Of course, given the terrible economy, what’s a little inconvenience?
Anon.
Reading the letter it seems to hint that these problems may be a subtle form of harassment.
This has been my concern also although it is impossible to prove. For example the switch to a new time and attendance systems occurred during the week of July 4th which except for the end of December is when the greatest number of reviewers take vacation. In spite of this reviewers were told that they had to verify their personal information in the new time and attendance system during this week otherwise they might have problems that would be very difficult to fix.
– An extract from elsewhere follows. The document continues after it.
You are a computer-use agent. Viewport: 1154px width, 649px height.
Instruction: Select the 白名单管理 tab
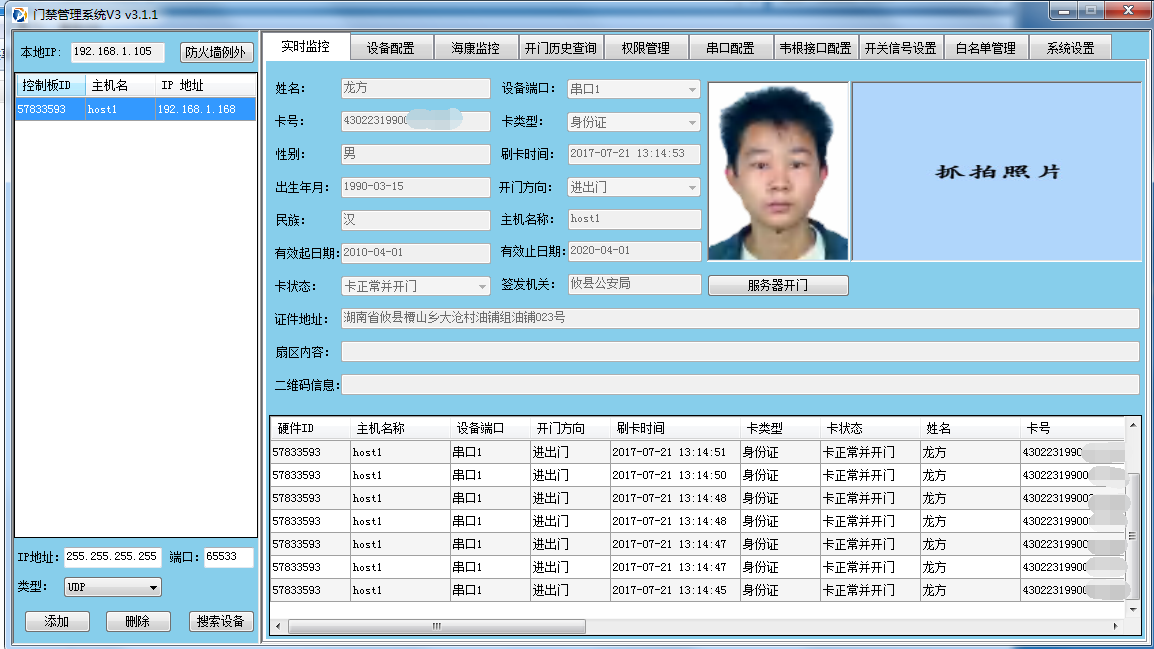[x=985, y=48]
Policies were changed so that special permission has to be obtained each week to build up compensatory time and credit time on Sundays. This has severely impacted Jewish reviewers who did this so they wouldn’t have to use excessive amounts of vacation time for religious holidays.
Under the new system you need to ask for permission with the exact time you are taking off for Drs. appointments. You not only have to put the request in via the computer systems but also have to send an e-mail requesting permission first. Then if your Dr. appt runs long you have to get everything corrected which requires special input from a centralized office.
Reviewers are having to spend so much time on fixing these things that it is cutting into the time for doing reviews. If you’re contientious you then do the review work by working on your own time in the evening or weekends, but of course there’s no money in the budget to pay for this and it’s illegal to do it if you’re not paid, so you have to do it serreptitiously otherwise you can get it trouble.
It seems to some of us that these systems and changes in policy might be being used as a form of harassment and retaliation for saying things in reviews or meetings that the companies don’t like. Of course there’s no way to prove that.